Jean-Luc Benoziglio. Louis Capet, suite et fin. Seuil, 190 p.

Après avoir, dans La Pyramide ronde, revisité une Egypte ancienne de haute fantaisie, vers l'an -1350, Jean-Luc Benoziglio propose aujourd'hui une petite sottie historique qui retrace les derniers jours de Louis Capet en terre vaudoise. Car le roi Louis XVI a échappé à la guillotine quand, le 17 janvier 1793, 387 membres de la Convention ont voté pour son bannissement, contre 334 pour sa mort (on inverse deux chiffres, et le cours de l'histoire change). La reine Marie-Antoinette, elle, a été assassinée au Temple quelques jours plus tard.

De longues tractations sont nécessaires pour trouver enfin, en octobre 1795, un asile au souverain déchu: en échange de quelques quintaux de lingots d'or, ces Messieurs de Berne acceptent de l'accueillir à Saint-Saphorien, modeste bourgade de ce Pays de Vaud qu'ils occupent depuis «pas loin de cent mille jours». A peine le temps pour les deux officiers français qui l'accompagnent de faire quelques emplettes (un couteau de poche à 47 usages et une montre de gousset) dans les boutiques de la rue du Rhône à Genève, et voilà le banni découvrant ce qui sera désormais son port d'attache: l'auberge de La Pomme de Pin dont il apprécie la bière, et surtout le kirsch, bien davantage que «l'espèce de breuvage acide et glacial» qu'on lui a servi d'office à son arrivée.

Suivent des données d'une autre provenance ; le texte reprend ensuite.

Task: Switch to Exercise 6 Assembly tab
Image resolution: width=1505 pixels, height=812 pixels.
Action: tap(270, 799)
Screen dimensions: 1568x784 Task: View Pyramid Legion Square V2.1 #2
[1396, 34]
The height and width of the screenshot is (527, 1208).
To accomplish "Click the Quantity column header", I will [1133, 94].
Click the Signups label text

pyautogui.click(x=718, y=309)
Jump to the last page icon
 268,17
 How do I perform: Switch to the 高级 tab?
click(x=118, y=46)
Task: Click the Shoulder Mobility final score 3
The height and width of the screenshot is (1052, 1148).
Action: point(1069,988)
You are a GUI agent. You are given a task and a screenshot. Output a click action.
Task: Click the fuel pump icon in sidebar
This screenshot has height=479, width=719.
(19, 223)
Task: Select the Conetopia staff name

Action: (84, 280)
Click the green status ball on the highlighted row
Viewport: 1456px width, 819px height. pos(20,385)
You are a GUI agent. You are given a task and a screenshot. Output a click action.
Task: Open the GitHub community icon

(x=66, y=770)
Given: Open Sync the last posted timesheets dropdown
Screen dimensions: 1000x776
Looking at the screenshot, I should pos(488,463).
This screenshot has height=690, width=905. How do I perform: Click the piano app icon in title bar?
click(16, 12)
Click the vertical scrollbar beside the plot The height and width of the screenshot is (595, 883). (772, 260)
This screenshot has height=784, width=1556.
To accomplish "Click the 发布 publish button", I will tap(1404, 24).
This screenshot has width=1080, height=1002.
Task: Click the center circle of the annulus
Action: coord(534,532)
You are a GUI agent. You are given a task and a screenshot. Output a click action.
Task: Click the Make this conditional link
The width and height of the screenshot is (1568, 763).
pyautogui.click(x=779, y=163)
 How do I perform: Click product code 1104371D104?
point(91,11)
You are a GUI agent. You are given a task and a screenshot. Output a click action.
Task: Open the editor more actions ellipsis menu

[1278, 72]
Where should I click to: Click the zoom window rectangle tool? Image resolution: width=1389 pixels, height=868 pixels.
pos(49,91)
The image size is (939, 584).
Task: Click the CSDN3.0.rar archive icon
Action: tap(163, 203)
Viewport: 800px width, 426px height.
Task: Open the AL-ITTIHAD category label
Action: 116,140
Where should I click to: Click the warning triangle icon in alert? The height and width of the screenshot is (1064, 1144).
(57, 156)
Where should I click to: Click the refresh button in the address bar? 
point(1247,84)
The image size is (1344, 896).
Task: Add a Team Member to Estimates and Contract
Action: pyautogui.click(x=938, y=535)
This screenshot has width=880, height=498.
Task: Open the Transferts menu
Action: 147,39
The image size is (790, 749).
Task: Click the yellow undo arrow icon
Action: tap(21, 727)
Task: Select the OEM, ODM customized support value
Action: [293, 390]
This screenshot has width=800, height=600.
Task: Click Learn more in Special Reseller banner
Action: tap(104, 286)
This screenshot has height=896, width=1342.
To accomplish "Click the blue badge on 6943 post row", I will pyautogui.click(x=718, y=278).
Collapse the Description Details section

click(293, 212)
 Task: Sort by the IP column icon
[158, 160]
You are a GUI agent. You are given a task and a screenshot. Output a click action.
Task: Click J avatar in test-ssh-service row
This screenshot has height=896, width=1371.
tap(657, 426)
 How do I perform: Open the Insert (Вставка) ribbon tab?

Sa double appartenance suisse et française (il vit à Paris depuis 1966) permet à Benoziglio d'épingler les travers des uns et des autres, dans une satire fine et bien conduite. Le récit feint de respecter les apparences historiques, comme le conseille Lucien de Samosate cité en exergue, pour «exercer sa propre rhétorique». Soit de très longues phrases nuancées par des parenthèses explicatives, des énumérations et des répétitions, de l'humour pince-sans-rire, le goût du burlesque et des calembours acrobatiques, comme celui sur «l'estafette, pas tellement à la sienne» qui entreprend d'expliquer à ses interlocuteurs français, d'une seule haleine, le 1er Août, Guillaume Tell, les treize cantons, Berne et Vaud, les référendums, les initiatives populaires, la double majorité peuple/cantons et le secret bancaire, «toutes ces choses qui, à un jacobinisme même moins furieux qu'en ses débuts, demeureront à jamais inexplicables». Quant à la fondue, Louis se refuse à «a-va-ler ça», au terme d'une phrase de trois pages!

Mal logé, sans ressources, soutenu seulement par la jeune et gracieuse servante Aline, l'ex-roi doit céder à vil prix les trésors de sa malle pour subsister. Mais il reçoit quelques visiteurs: Jacques Necker se lance dans de vastes considérations financières, M. de La Fayette «se fait remonter les bretelles» pour son comportement ambigu, M. de Beaumarchais sollicite des anecdotes ou singularités de langage pour la pièce qu'il envisage d'écrire, Le Reclus de Saint-Saphorin (sans e), Benjamin Constant brosse un tableau politique et moral de la France d'alors. Cependant les émigrés complotent à Coblence et celui qui déjà perce sous Bonaparte se prépare à instituer par la force la République helvétique. Que deviendra Louis Capet? Il a le bon goût de mourir accidentellement, sans doute victime de son amour du kirsch.

Jean-Luc Benoziglio sera le 1er février, dès 18h, à La Librairie à Morges.